### Goal of the exercise
Write each entry again exactly as shown, but without the images it holds.

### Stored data
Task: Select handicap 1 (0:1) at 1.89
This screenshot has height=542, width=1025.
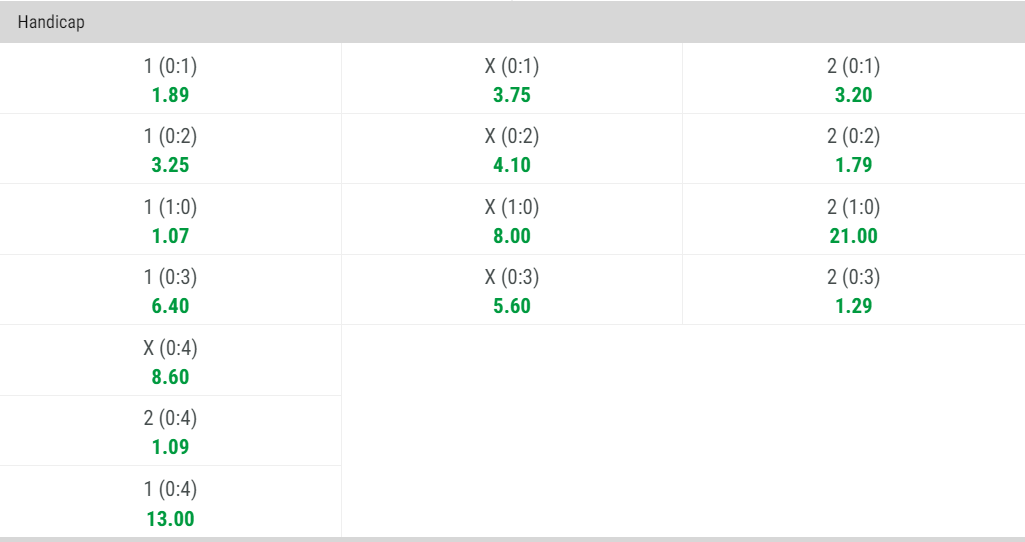Action: (170, 78)
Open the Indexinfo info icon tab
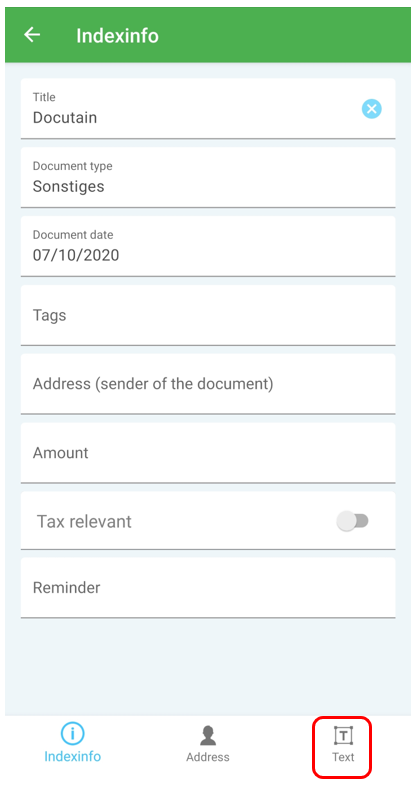418x796 pixels. [x=72, y=734]
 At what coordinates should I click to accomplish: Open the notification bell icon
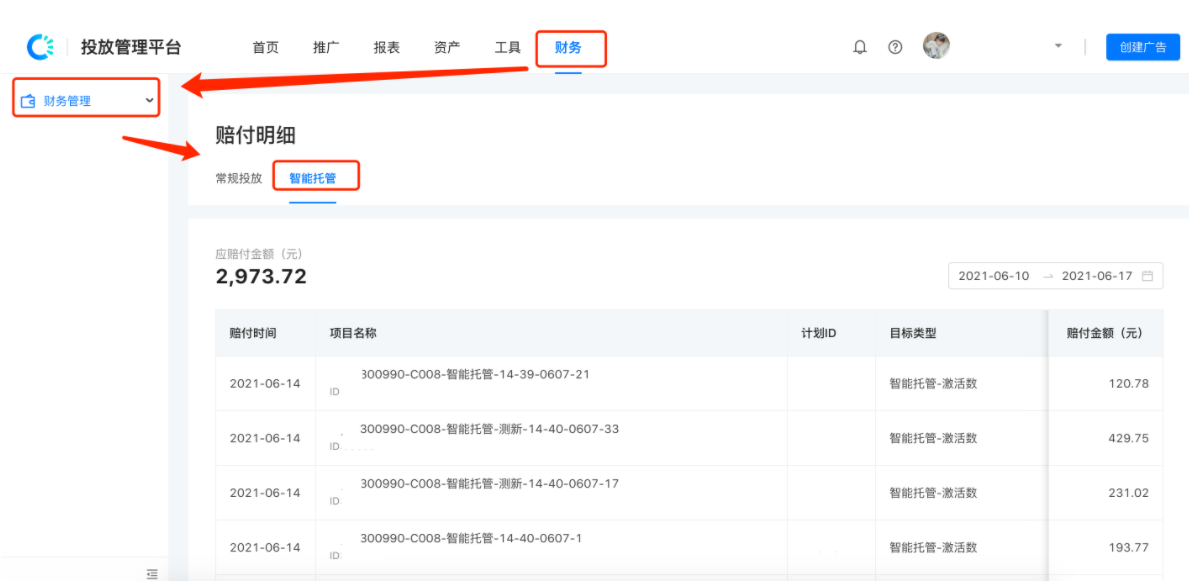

### Result below
Task: Select handicap 1 (0:1) at 1.89
This screenshot has height=542, width=1025.
Action: (170, 78)
Open the Indexinfo info icon tab
418x796 pixels. [x=72, y=734]
 At what coordinates should I click to accomplish: Open the notification bell icon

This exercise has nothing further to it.